-- GIVEN DATA follows --

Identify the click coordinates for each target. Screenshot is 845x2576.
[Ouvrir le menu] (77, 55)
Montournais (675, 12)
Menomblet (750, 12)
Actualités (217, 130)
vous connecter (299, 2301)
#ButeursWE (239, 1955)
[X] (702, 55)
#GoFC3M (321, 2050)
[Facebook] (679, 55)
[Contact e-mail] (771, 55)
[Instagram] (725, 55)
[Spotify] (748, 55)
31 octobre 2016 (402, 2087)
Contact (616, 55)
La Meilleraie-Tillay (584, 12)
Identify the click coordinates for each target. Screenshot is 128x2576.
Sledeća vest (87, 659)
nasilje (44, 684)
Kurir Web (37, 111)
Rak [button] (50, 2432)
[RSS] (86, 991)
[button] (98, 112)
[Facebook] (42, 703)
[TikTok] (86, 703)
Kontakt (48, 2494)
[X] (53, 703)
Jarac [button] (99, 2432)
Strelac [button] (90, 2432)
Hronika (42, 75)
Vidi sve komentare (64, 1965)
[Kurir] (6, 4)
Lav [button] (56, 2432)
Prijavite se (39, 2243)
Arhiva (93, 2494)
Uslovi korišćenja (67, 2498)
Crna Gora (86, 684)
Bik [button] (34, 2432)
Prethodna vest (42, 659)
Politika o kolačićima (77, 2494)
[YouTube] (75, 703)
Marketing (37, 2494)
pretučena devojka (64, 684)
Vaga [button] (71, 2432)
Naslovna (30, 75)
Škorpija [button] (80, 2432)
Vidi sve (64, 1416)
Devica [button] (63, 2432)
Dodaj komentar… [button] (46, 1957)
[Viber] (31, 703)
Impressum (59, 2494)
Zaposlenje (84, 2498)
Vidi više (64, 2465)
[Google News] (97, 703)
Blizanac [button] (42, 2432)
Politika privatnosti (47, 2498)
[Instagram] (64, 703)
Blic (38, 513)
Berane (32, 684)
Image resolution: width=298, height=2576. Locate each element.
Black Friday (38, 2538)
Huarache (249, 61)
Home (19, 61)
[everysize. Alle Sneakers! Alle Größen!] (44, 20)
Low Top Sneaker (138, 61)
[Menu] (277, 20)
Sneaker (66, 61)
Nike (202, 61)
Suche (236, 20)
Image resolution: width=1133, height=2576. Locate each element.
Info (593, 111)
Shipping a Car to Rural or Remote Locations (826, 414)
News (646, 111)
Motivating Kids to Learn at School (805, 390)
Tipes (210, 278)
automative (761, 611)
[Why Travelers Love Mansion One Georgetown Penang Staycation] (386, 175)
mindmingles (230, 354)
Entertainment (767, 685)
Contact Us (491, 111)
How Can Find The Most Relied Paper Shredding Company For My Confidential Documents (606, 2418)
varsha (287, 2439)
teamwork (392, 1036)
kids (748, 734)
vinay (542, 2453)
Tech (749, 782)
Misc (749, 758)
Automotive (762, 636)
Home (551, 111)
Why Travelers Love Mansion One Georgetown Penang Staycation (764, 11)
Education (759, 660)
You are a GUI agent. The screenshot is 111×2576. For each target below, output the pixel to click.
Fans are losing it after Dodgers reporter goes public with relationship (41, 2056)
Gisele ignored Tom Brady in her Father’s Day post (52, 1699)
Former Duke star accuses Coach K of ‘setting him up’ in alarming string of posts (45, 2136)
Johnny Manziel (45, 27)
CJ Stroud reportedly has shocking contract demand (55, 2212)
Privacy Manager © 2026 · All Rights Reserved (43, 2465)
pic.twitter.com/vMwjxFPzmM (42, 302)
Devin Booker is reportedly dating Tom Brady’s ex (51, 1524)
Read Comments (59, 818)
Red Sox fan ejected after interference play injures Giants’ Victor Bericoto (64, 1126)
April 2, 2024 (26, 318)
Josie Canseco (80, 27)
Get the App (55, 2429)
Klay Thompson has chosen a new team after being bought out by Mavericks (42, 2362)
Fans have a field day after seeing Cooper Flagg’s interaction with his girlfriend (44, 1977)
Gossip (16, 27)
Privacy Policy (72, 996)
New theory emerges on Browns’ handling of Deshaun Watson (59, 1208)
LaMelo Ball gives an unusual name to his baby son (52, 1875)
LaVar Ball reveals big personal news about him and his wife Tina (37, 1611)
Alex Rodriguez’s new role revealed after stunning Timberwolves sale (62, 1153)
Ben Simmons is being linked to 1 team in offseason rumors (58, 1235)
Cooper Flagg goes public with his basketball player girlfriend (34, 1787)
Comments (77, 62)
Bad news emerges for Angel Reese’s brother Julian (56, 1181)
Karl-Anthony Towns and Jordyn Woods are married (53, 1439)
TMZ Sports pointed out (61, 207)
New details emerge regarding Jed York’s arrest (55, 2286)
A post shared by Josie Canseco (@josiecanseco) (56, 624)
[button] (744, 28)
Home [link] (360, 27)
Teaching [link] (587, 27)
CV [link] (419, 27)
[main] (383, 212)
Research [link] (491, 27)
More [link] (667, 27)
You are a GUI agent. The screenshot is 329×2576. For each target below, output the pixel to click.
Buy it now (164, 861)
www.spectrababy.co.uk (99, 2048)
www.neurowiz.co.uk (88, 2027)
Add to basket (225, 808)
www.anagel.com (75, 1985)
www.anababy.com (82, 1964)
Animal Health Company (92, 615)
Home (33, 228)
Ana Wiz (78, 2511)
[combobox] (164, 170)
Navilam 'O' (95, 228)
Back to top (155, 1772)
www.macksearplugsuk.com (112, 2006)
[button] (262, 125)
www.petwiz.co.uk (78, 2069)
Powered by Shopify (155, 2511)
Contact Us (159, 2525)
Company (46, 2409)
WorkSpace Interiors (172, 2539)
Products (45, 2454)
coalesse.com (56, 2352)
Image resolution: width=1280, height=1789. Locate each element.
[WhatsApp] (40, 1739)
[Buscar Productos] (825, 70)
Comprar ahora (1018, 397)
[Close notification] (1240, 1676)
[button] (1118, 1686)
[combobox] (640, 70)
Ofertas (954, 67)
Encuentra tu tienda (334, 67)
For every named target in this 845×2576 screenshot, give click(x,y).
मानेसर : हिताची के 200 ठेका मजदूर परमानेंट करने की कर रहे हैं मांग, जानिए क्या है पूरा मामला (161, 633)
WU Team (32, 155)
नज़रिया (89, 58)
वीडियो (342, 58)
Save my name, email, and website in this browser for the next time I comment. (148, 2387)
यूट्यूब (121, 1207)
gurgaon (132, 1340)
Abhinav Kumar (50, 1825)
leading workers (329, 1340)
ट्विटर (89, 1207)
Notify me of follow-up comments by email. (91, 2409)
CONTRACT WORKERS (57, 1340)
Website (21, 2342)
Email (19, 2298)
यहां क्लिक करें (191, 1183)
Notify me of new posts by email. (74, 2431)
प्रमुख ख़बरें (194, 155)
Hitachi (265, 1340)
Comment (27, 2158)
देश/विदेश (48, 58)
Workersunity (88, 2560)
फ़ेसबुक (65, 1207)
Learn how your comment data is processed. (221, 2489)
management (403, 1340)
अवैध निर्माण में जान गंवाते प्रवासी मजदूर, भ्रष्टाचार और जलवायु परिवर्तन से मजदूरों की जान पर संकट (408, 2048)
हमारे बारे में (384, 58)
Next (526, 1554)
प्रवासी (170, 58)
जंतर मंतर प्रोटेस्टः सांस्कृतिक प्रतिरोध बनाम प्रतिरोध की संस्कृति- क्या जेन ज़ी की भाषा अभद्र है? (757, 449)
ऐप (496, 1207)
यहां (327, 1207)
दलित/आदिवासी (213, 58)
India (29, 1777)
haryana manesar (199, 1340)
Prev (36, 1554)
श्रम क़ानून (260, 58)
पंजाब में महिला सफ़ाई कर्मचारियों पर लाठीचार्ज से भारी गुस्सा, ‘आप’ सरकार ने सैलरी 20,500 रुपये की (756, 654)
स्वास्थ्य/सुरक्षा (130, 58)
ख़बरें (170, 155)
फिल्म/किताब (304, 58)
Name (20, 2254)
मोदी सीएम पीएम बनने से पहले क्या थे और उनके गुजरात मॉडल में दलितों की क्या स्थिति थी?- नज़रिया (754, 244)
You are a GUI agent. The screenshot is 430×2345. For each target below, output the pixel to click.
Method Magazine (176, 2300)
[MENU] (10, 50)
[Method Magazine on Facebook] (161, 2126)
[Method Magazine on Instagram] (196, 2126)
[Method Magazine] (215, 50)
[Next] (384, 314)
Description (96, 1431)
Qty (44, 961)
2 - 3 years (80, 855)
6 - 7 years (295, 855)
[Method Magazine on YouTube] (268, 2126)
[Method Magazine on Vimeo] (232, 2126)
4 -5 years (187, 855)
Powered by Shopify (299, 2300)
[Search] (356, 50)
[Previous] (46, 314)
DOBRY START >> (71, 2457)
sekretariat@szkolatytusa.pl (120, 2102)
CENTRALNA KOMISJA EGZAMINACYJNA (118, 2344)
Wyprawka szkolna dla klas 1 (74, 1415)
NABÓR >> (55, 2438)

-- GIVEN DATA concluded --

• **EXERCISE OBJECTIVE**: Both the first line of the records above and the line containing "31 octobre 2016 (402, 2087)" are to be transcribed exactly, together with every line between them, and nothing else.

• **REPLY**:
Identify the click coordinates for each target. Screenshot is 845x2576.
[Ouvrir le menu] (77, 55)
Montournais (675, 12)
Menomblet (750, 12)
Actualités (217, 130)
vous connecter (299, 2301)
#ButeursWE (239, 1955)
[X] (702, 55)
#GoFC3M (321, 2050)
[Facebook] (679, 55)
[Contact e-mail] (771, 55)
[Instagram] (725, 55)
[Spotify] (748, 55)
31 octobre 2016 (402, 2087)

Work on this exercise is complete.